» ASSIGNMENT: The range runs from the line containing "Screen dimensions: 1927x888" through the last line of the material below; retype it exactly, leaving out the pictures.

═════ ENTRIES SUPPLIED ═════

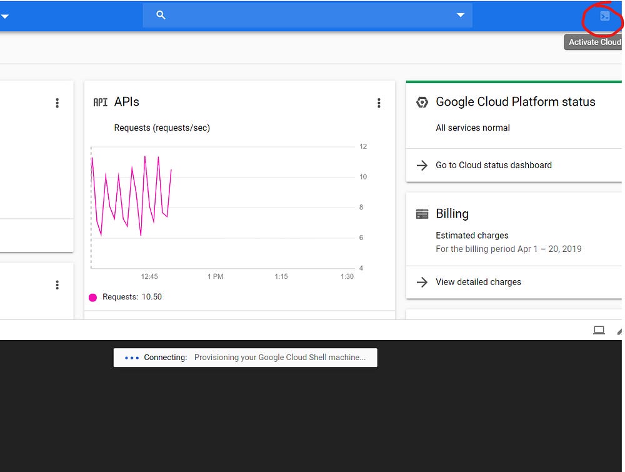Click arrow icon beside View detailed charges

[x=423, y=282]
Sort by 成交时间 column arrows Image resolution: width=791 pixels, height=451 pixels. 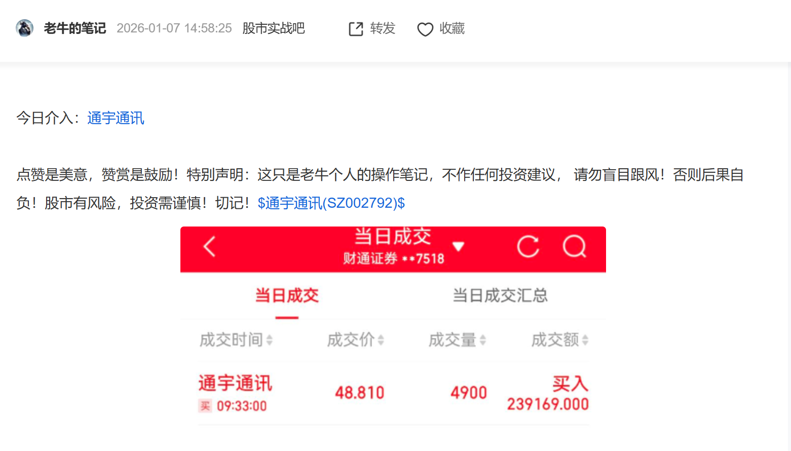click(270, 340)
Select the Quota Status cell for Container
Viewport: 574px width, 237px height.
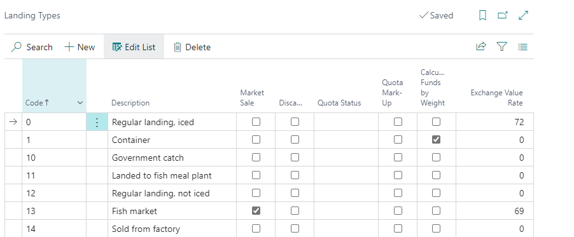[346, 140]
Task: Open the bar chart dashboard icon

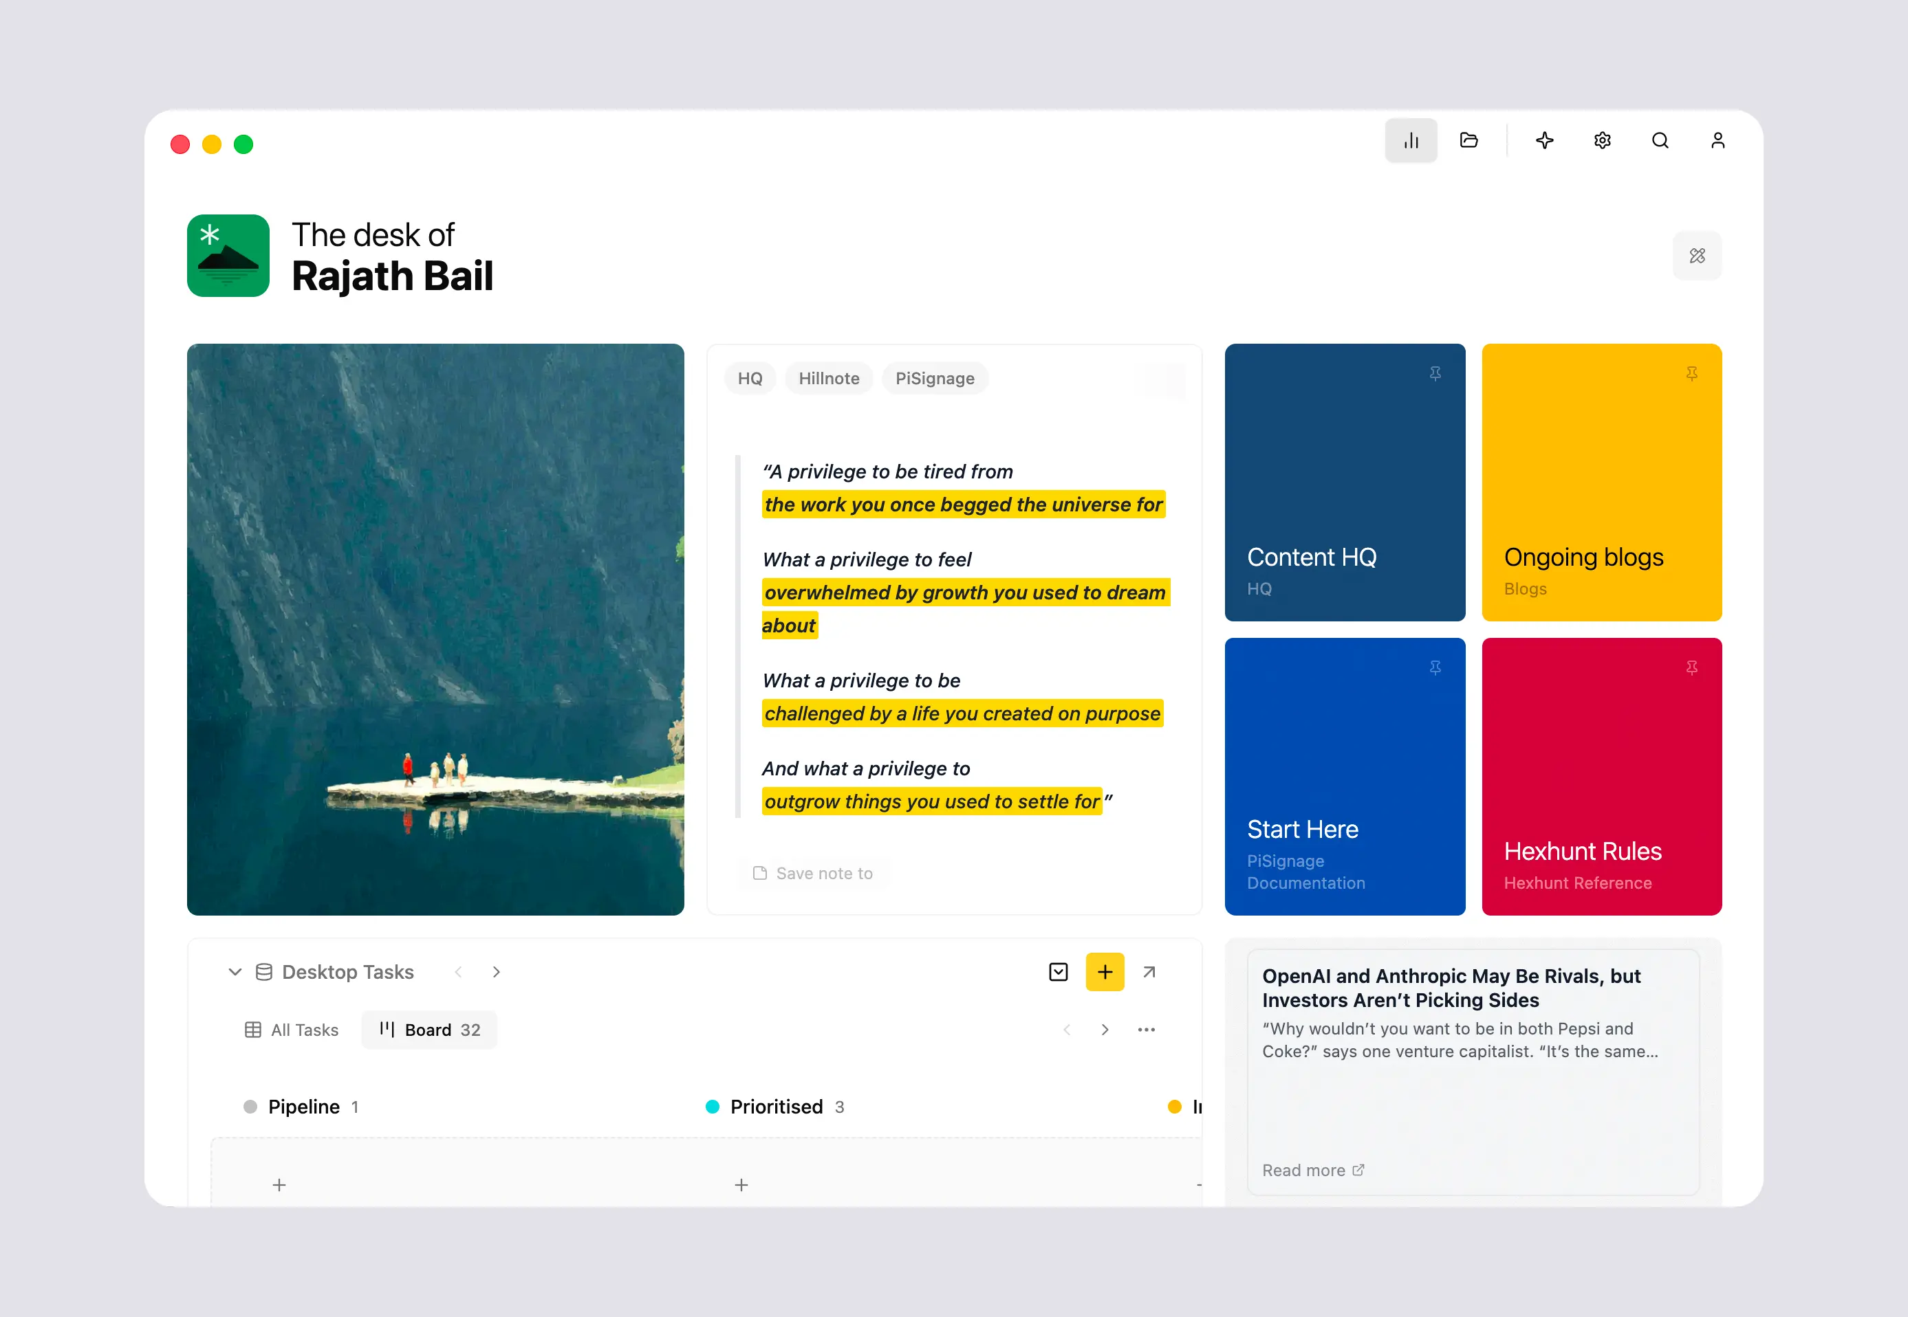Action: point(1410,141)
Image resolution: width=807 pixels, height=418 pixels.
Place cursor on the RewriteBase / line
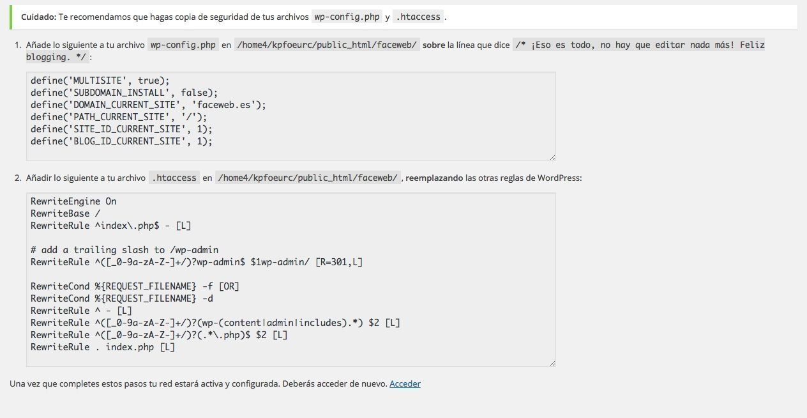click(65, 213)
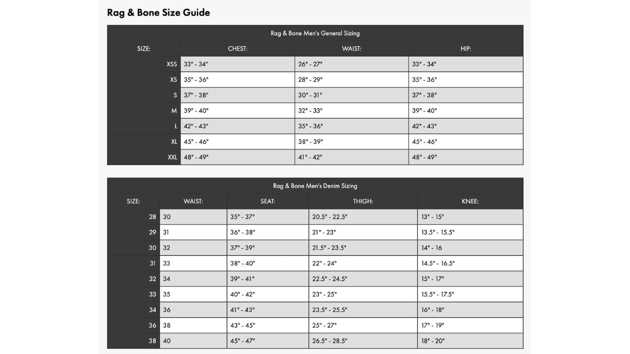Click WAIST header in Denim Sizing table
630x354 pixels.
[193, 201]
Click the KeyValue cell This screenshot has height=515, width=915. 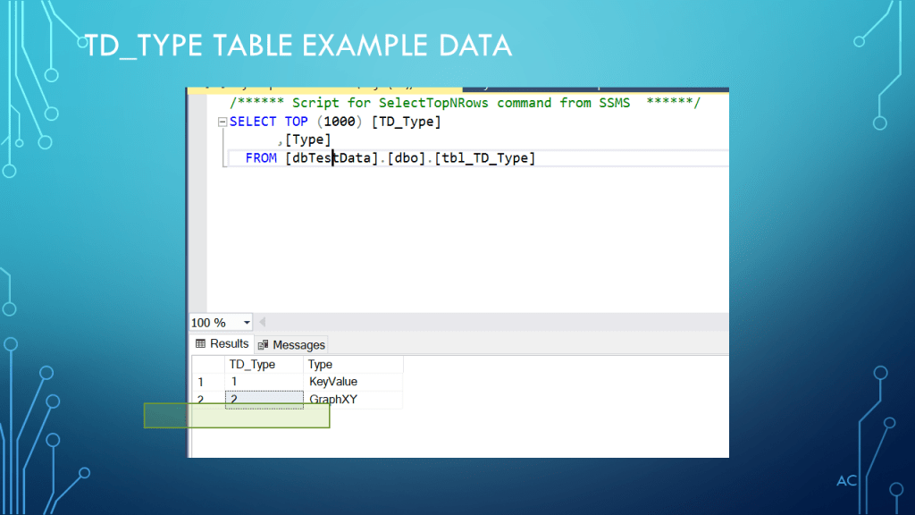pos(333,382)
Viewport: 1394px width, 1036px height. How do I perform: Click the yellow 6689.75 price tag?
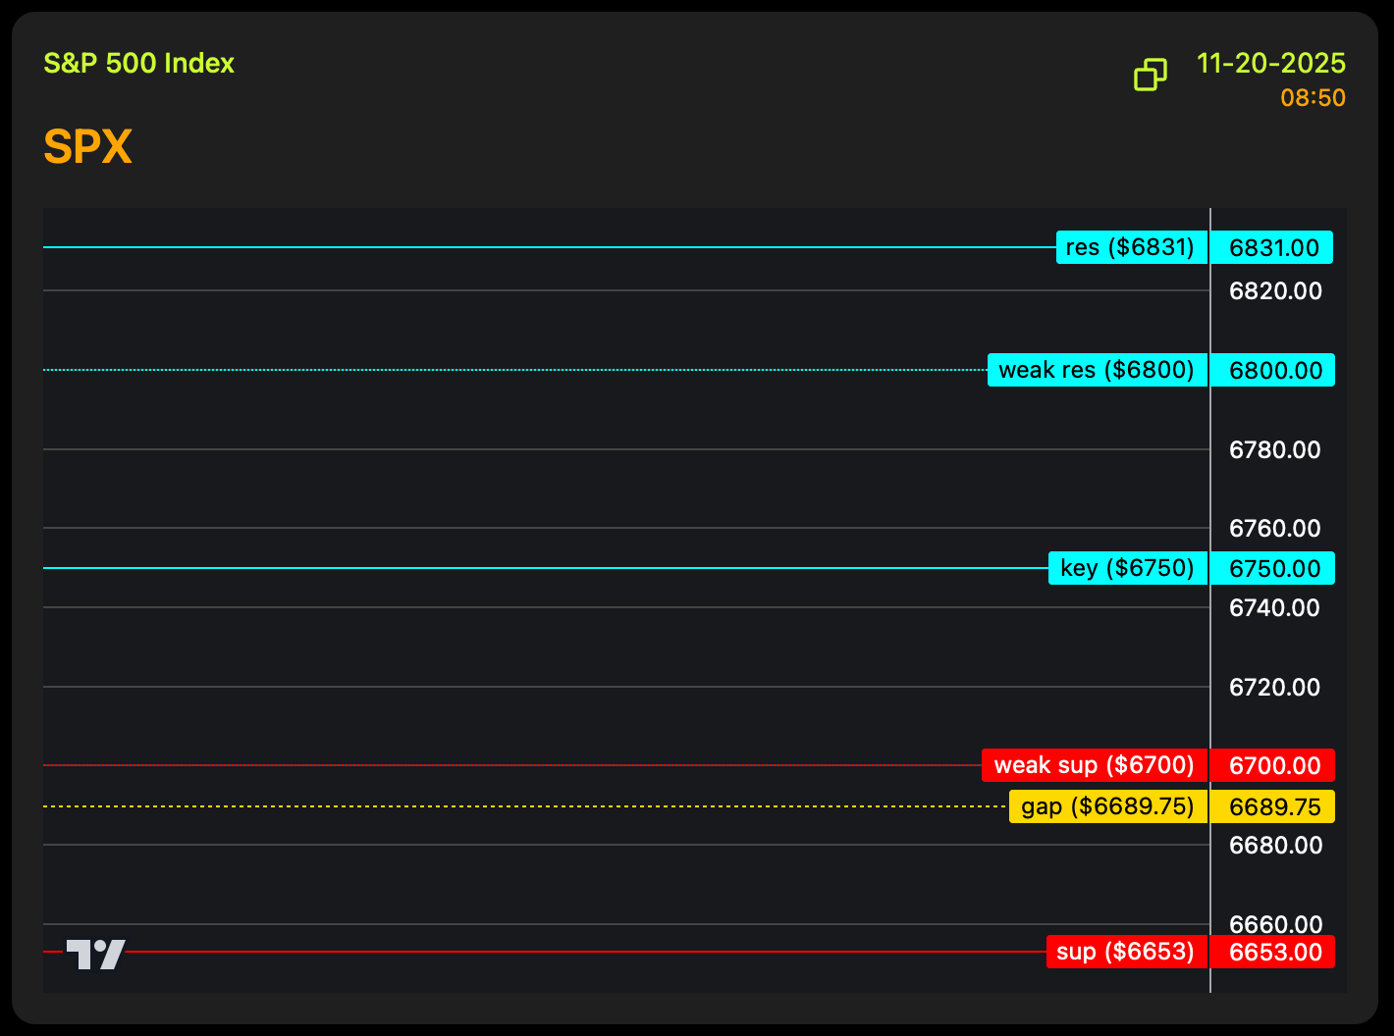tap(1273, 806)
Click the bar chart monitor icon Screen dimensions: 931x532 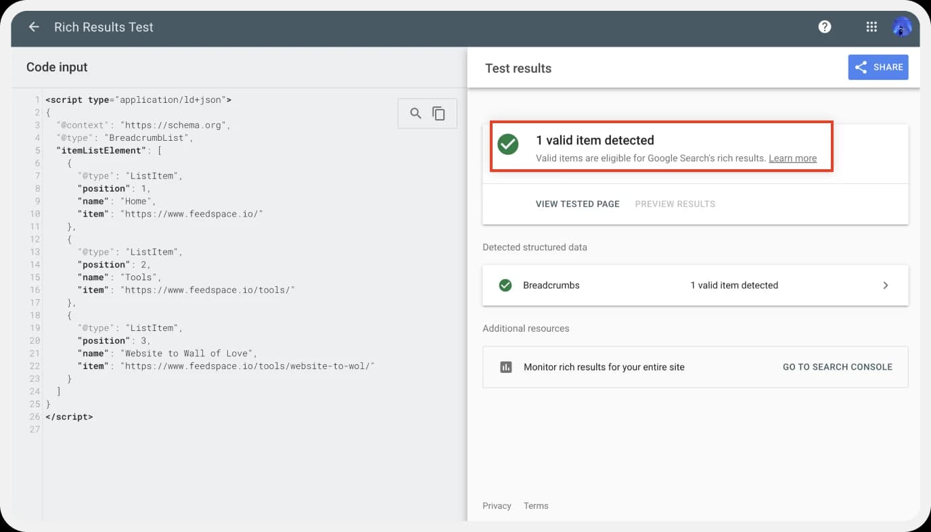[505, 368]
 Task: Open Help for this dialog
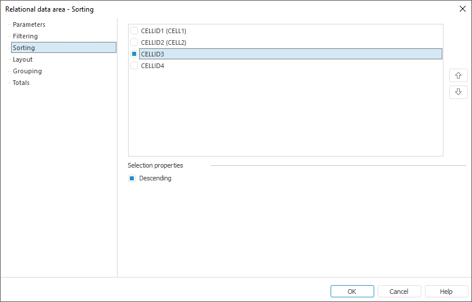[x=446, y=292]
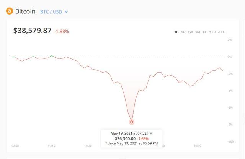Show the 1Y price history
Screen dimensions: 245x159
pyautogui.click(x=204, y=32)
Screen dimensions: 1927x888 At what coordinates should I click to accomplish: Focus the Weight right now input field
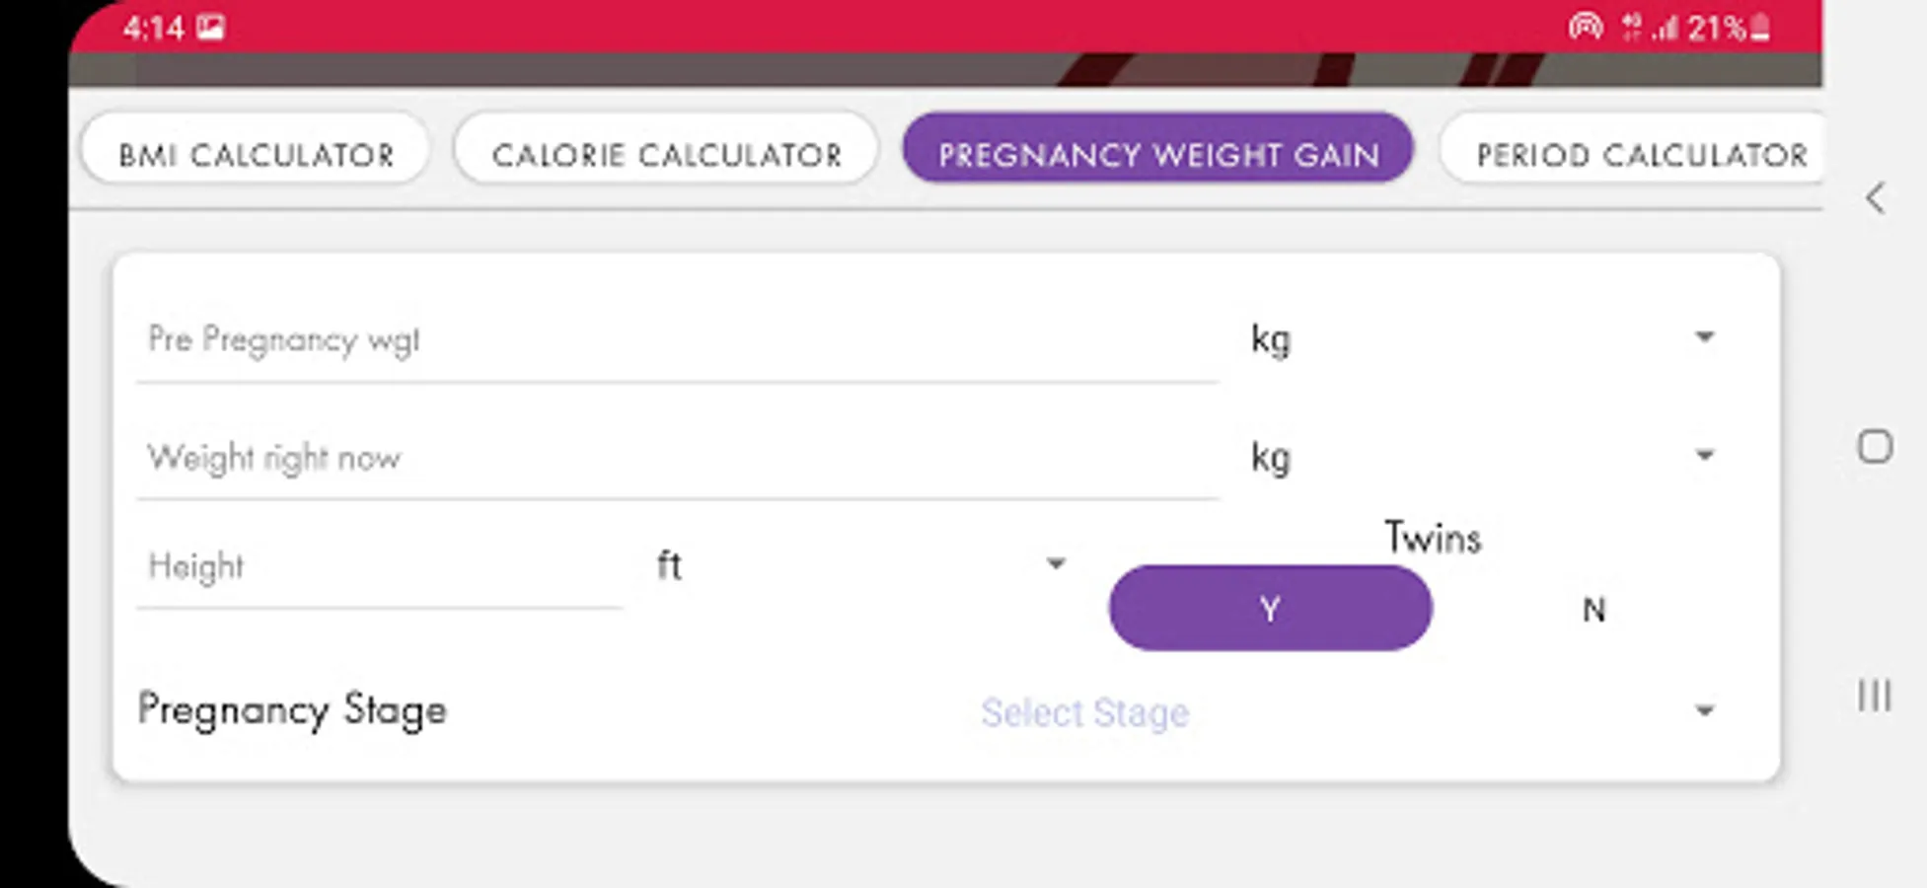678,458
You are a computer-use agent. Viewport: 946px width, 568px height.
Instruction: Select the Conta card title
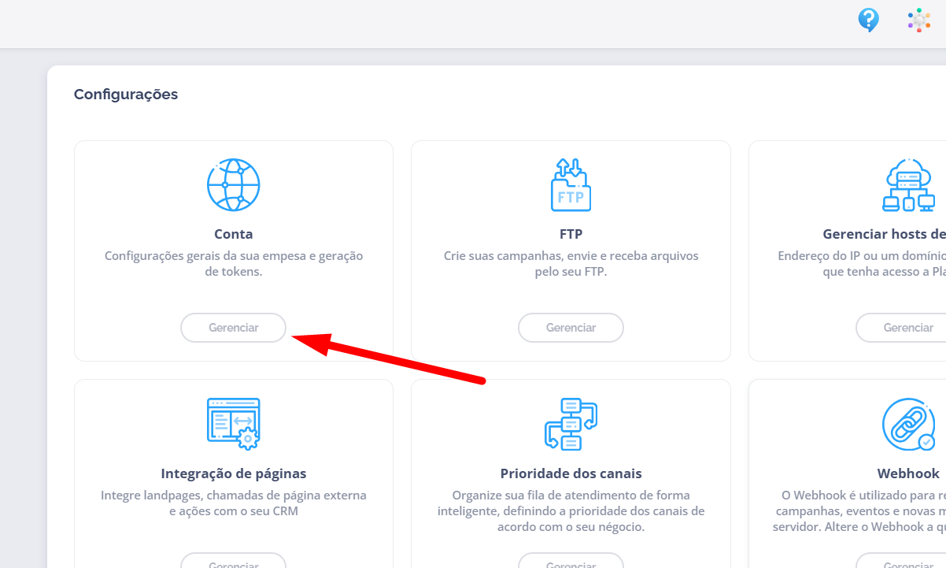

═════

» SOLUTION FOR THIS TASK:
Screen dimensions: 1927x888 At what coordinates should I click to accomplish: Focus the Weight right now input field
678,458
You are a computer-use agent. Viewport: 946px width, 568px height.
Instruction: Select the Conta card title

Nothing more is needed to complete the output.